4.Ecologisch ontwerp: planning, raadpleging en cocreatie

Het EU-beleid inzake ecologisch ontwerp en energie-etikettering is al bijzonder doeltreffend wat de realisatie van energie-efficiëntie betreft. Het leidt tot besparingen voor consumenten, minder afhankelijkheid van de invoer van fossiele energie en verlaging van de emissies. De laatste decennia zijn regels voor ongeveer 30energiegerelateerde productgroepen27 vastgesteld. De nauwkeurig gerichte vaststelling van meerjarige werkplannen is doorslaggevend geweest voor de duidelijke prioriteiten, doeltreffendheid en efficiëntie in het kader van de richtlijn inzake ecologisch ontwerp. Dit zal in het kader van de verordening duurzame producten op basis van een gedegen en robuuste aanpak voor het aanwijzen van prioritaire producten worden voortgezet.

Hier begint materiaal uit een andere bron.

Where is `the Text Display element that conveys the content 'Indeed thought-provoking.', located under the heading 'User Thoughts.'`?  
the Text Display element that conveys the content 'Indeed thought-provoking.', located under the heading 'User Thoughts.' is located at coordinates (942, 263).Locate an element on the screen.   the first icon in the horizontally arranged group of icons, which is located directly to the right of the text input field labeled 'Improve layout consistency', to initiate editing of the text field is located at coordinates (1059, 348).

Om voor een soepele overgang naar het kader van de verordening duurzame producten te zorgen, wordt als onderdeel van dit pakket het nieuwe werkplan voor ecologisch ontwerp en energie-etikettering voor de periode 2022-2024 vastgesteld. Daarmee wordt ervoor gezorgd dat de werkzaamheden in het kader van de huidige richtlijn inzake ecologisch ontwerp zonder vertraging kunnen worden voortgezet totdat het nieuwe kader van de verordening duurzame producten in werking treedt, waarmee het energie- en materiaalverbruik voor energiegerelateerde producten verder wordt teruggedrongen. Andere aangewezen producten, zoals verwarmingssystemen met afgifte op lage temperatuur, hebben een energiebesparingspotentieel van miljarden euro’s als gevolg van minder consumptie-uitgaven.Met het nieuwe werkplan wordt er bovenal voor gezorgd dat circulariteitsaspecten voor zover dat in het huidige rechtskader mogelijk is steeds meer worden aangepakt.

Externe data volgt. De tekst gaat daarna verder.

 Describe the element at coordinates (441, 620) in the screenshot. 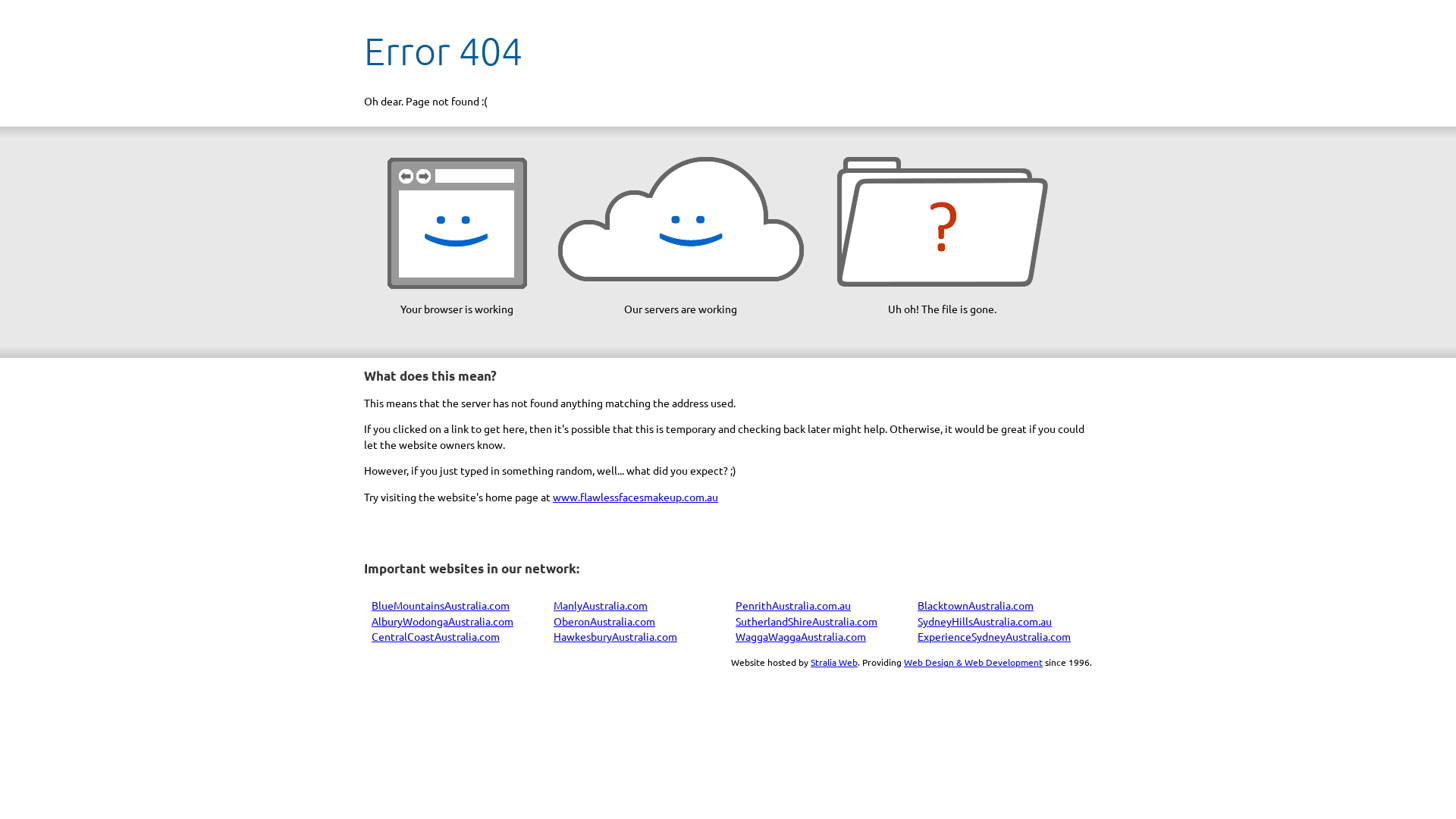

De Commissie is voornemens in het kader van de voorgestelde verordening duurzame producten van start te gaan met de werkzaamheden om daarin nieuwe producten en nieuwe parameters op te nemen. De Commissie is voornemens onverwijld productspecifieke maatregelen voor te stellen zodra het nieuwe kader van kracht is. Om te waarborgen dat op transparante en inclusieve wijze de juiste prioriteiten worden gesteld, zal de Commissie tegen eind 2022 een openbare raadpleging organiseren over de categorieën producten die voor het eerste werkplan in het kader van de verordening betreffende ecologisch ontwerp voor duurzame producten moeten worden geselecteerd. Uit een voorlopige beoordeling van de Commissie is gebleken dat productcategorieën zoals textiel, meubels, matrassen, banden, wasmiddel, verf, smeermiddelen, ijzer, staal en aluminium een grote impact op het milieu en veel verbeteringspotentieel hebben en dus geschikt zijn voor het eerste werkplan.

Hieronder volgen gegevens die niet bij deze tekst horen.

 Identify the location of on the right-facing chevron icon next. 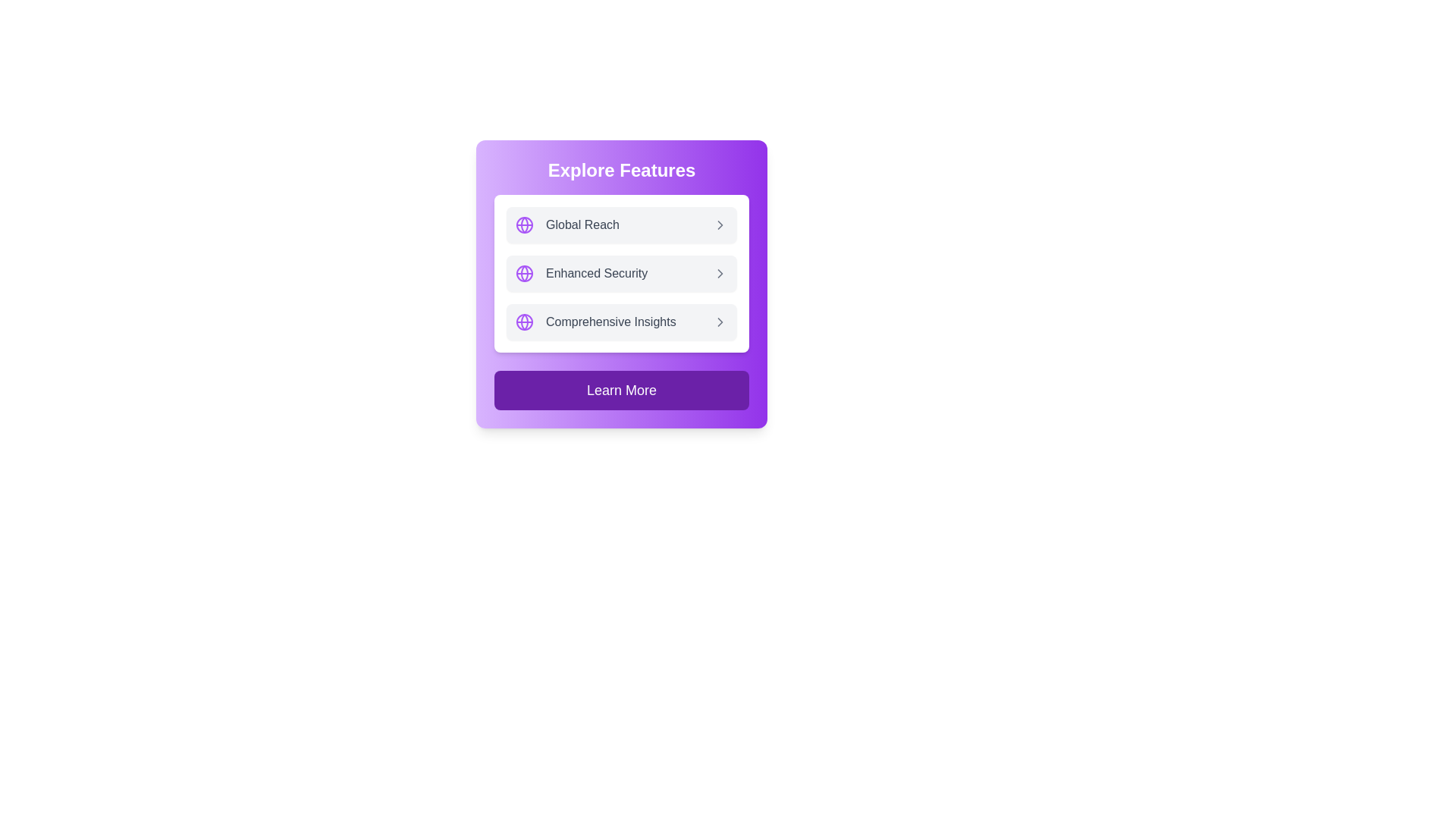
(720, 225).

Het succes van de richtlijn inzake ecologisch ontwerp tot nu toe is in hoge mate te danken aan de medewerking van alle belangrijke spelers, die op inclusieve, open en transparante wijze bijdragen. In de verordening duurzame producten zal worden voortgebouwd op deze aanpak van cocreatie, van het opstellen van een werkplan en het prioriteren van producten tot het beoordelen en opstellen van alle nieuwe productvereisten. Het forum inzake ecologisch ontwerp, dat voortbouwt op het overlegforum in het kader van de richtlijn inzake ecologisch ontwerp28, zal het platform blijven voor gerichte uitwisselingen tussen groepen belanghebbenden en in alle belangrijke fasen van het proces, en zo vertegenwoordigers van de industriële autoriteiten, nationale overheden en handhavingsautoriteiten bijeenbrengen. Het opstellen en vaststellen van productvereisten zal worden voorafgegaan door raadplegingsprocedures en grondige effectbeoordelingen ter ondersteuning daarvan.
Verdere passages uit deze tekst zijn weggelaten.